Posted: September 7, 2011 by Editor in Cricket, India in England 2011
Tags: , , , , , ,

Goutham Chakravarthi

It is hard to judge the quality of the English one-day batting given the appalling standard of Indian bowling. None of their front line bowlers had a clue in a shortened game, flat tract, with the night chilly winds and near freezing temperature. There was no swing on offer for Praveen Kumar and Kieswetter and Cook took the Indian bowling apart – walking inside the line and tucking it over fine leg, or giving themselves room to smash it over the off-side. Given what was on offer, England romped home chasing a stiff target with plenty to spare. They were close to 60 without loss after 5 overs and close to 100 after 9 overs. The game was over!

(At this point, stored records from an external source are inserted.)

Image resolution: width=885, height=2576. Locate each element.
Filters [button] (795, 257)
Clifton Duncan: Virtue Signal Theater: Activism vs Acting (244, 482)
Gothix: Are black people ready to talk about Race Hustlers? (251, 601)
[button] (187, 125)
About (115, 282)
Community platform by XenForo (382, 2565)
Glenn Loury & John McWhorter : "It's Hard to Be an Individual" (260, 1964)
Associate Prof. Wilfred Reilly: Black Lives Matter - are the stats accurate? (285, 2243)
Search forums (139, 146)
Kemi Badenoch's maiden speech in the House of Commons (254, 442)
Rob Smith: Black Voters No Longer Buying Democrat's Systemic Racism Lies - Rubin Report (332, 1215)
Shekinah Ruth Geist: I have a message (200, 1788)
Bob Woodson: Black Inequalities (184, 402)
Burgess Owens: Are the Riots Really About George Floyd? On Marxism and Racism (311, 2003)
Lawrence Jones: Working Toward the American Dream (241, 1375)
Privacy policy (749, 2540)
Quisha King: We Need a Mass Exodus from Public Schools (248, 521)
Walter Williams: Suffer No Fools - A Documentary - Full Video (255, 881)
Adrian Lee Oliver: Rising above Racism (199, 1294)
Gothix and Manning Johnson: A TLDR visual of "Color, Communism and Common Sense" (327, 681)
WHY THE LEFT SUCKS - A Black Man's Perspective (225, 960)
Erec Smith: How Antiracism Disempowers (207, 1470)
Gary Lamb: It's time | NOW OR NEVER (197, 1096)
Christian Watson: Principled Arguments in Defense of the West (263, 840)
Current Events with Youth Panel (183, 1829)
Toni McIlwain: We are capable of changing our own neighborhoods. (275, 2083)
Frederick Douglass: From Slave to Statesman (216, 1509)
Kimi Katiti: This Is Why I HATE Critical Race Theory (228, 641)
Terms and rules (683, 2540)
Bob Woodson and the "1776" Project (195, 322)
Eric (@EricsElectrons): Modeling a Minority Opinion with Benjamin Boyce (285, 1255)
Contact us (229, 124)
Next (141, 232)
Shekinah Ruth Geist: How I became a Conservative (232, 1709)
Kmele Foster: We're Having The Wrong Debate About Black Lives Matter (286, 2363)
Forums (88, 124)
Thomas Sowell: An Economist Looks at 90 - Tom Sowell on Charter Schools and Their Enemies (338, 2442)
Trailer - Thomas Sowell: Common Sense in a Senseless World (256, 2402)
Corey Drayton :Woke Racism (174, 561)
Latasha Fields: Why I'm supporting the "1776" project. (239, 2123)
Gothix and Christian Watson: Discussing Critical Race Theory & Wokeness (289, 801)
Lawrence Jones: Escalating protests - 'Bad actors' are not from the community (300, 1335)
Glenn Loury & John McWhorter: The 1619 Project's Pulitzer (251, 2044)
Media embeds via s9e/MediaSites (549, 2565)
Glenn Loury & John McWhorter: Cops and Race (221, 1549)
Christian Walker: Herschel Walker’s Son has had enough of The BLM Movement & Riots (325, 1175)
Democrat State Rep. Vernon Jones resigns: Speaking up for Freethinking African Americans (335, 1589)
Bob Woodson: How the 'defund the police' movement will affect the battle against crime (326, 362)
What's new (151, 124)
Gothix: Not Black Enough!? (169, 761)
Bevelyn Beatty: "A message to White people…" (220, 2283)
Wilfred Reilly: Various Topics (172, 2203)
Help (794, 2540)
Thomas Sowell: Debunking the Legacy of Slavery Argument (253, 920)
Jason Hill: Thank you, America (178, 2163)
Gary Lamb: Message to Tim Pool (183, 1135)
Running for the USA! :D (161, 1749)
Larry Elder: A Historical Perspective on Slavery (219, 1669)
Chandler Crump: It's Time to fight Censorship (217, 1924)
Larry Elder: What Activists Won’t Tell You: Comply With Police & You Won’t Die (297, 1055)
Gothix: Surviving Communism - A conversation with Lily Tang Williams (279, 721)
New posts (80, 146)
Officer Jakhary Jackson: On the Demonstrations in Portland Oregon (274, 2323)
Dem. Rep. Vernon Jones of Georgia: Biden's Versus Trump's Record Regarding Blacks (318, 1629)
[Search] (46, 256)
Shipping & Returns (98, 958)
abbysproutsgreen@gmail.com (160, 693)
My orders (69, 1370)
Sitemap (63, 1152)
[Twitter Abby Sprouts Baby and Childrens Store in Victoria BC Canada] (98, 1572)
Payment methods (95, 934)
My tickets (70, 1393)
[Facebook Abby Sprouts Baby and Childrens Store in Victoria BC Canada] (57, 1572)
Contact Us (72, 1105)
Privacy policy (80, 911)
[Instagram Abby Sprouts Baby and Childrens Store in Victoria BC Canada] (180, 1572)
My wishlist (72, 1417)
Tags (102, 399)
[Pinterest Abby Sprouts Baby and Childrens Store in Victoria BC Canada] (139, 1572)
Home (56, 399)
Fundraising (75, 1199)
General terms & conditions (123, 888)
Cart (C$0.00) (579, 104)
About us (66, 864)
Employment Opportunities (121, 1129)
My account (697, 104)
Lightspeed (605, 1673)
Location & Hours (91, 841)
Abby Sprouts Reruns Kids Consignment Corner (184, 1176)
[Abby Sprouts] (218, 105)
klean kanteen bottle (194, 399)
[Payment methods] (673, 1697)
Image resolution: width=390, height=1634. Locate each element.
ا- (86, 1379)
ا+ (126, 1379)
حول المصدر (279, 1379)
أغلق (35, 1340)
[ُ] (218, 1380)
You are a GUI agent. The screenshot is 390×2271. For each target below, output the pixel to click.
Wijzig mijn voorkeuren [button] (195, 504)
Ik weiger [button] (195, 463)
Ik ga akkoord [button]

India’s reluctance from moving from their preferred combination of 7 batsmen and 4 bowlers is hurting them more with none of the part-time bowlers good enough to bowl more than a couple of overs unless the conditions favour them. India’s best hope with this combination is to chase.

Bell feasts on Raina's part time offies

Dhoni’s reliance on the skill of Ashwin is coming to a nought in these conditions with the wickets greasy and not providing enough bite for the Chennai spinner with the new ball. Kieswetter went after him straight away and tonked him for 16 in his first over and with it Dhoni seemed short of bowlers and ideas as all bowlers and combinations he tried didn’t work. Perhaps, it is time he played Jadeja in the side at seven for it gives him some tight overs from the left-armer in the  middle overs and he is a fair tonker of the cricket ball down the order.

The sameness of the Indian bowling in their seam department in terms of pace (or the lack of it) is making it easy for batsmen to line them up on good wickets. There is little chance this bowling side will bowl decent batting sides out on good wickets. It may not hurt them to give the leg-spinner and Varun Aaron a go in the remaining matches as they tend to be wicket taking options.

There is no such problem in the batting. Parthiv Patel looked poised for another big score as he went after the English bowlers who can’t seem to shed their love for short-pitched bowling. Parthiv cut and pulled with great relish. For second time in successive games, Anderson got him on the drive. Perhaps there is a lesson in it for Bresnan and Broad.

Ajinkya Rahane is doing his reputation no harm. There are enough talks going on back home that he should be the reserve Test opener going forward with Cheteshwar Pujara being the first choice no.6 batsman. He has looked at ease playing swing, pace and spin and again showed why he is rated so highly in the Indian domestic scene. He has made the most of his opportunity at the top of the order. In this form, it will be difficult to leave him out even in a full strength Indian side. It has been quite an impressive start.

Suresh Raina has to be among the most impactful limited overs players. To do what he does and with such consistency at the end of the batting innings takes for great confidence and skill. His cover drive for six off Bresnan is testament to his skills of ball striking and improvising abilities. There is little doubting his reputation or his future in this format.

It is a case of issues for both teams. England’s victories will for the moment hide their light batting with their middle order not being tested as India continues to find it difficult to get their batsmen out. England’s bowling lacked planning and imagination it showed in the Tests.

Truth is to say that Indian batsmen would fancy their own attack and England’s bowling attack would definitely test their own top order. Two teams working out a combination for the moment and the future might still churn out a tight series. Only if India pick enough bowlers to pose a challenge.